LD Patrick Marks has found the Avolites Diamond 4 lighting console’s Fixture Exchange facility a lifesaver during the band Status Quo’s extensive summer festival-style tour.

He’s touring his own console everywhere and picking up a variety of local productions across the UK and Europe. The schedule also encompassed a three-week Swedish tour with lighting sound and trucking all supplied by Copenhagen-based Nordic.

Having the D4 and using Fixture Exchange has not only meant, “No more re-programming shows on sunny afternoons with no time,” says Marks, it’s also saved him from worrying about whether the fixtures for the day are Martin, Robe, Vari*Lite. Whatever they are, his show remains the same.

Marks converted to the D4 at the beginning of the summer after many years of running Status Quo’s show on a Diamond 3. Now he’s using the D4 and the very latest software versions, which refine Avo’s dynamic Fixture Exchange facility even further. He’s delighted with the results, “It’s absolutely rock solid, and has done more than I ever expected. It’s quick, user-friendly, hugely flexible, and really makes for a stress-free day on any festival tour.”
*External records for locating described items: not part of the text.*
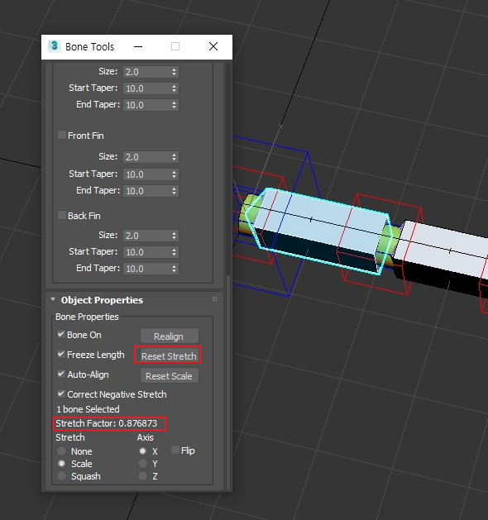Collapse the Object Properties rollout
The image size is (488, 520).
click(x=53, y=299)
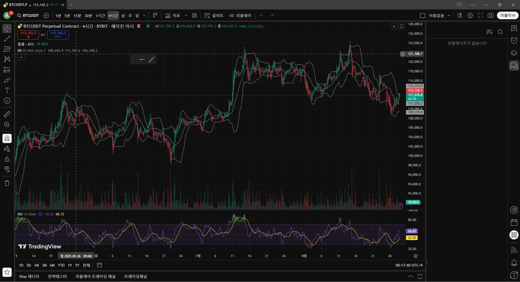Toggle lock all drawing tools
520x282 pixels.
point(7,159)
He actually has 12 different shows stored in the desk, and can choose the closest one to the day’s rig, wherever he happens to be and with whatever kit to recall all his positional and palette information and all cues and programmed effects.

He also saves each show to his USB key (there’s capacity of 80 on one key) for additional security. This further enables him to edit and program on his laptop using the Avolites Visualiser and the D4 Virtual Panel.
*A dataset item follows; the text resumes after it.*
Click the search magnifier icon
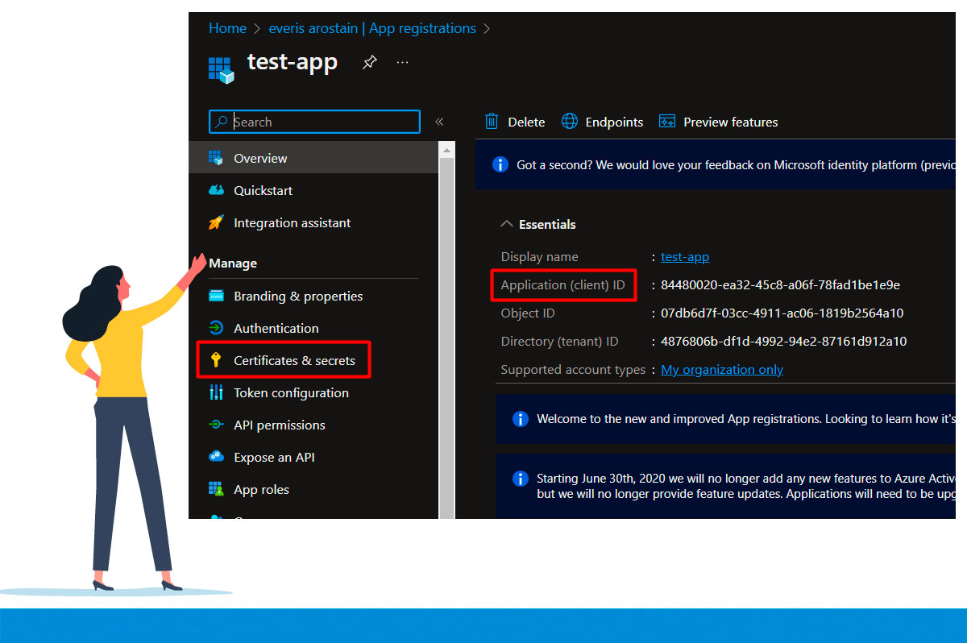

He visited Avolites’ West London HQ for two days before the tour kicked off to convert the summer show from D3 to D4 and also to get the feel of the D4. An Avo user for many years, he says of the console, “The ergonomics are great – really comfortable to use and work on. I didn’t need any formal training on it, picking up the basics in about 10 minutes, and from there, it’s either really obvious where to go or the console prompts you what to do next.”
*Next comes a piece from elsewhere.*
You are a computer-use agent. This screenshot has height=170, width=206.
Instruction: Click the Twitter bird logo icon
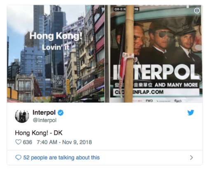pyautogui.click(x=191, y=113)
Quo’s summer festival touring rig is based on four straight trusses with four floor-mounted vertical sections of truss at the back. For the Swedish tour, the trusses were all trimmed at different heights – with the front being at 30 feet – headroom permitting – and the back 16 feet high. This enhanced the general spatiality and perceived depth of the stage.

As always with Mark’s rigs, every lamp has to work hard. The rig consists of twelve 6-lamp PAR 64 bars, eight strings of ACLs (i.e. 16 bars of four), eight Source Four key lights, four 4-lite and ten 2-lite audience blinders, 20 Martin MAC 700s and six MAC 600 washes, not a large rig for the stages and audiences they are playing, which range from 3,000 to 8,000.

The moving lights are the element that changes most frequently, and so far this has swapped many times between different types of MACs, Vari*Lites, and Robes – all dealt with by Fixture Exchange.

Other D4 functions he’s finding really useful include the shortcuts for calling up pages and the fact that pages can be assigned to preset buttons. He’s also using the cue and fixture Move and Copy functions extensively. “This is one of the most flexible, powerful and easy to use desks on the market right now and I love it!” he concludes.

Marks is joined on the FOH platform by sound engineer Andy May, and Quo’s monitors are being mixed by Tim Franklin.

Quo are currently scheduled to be touring until Christmas.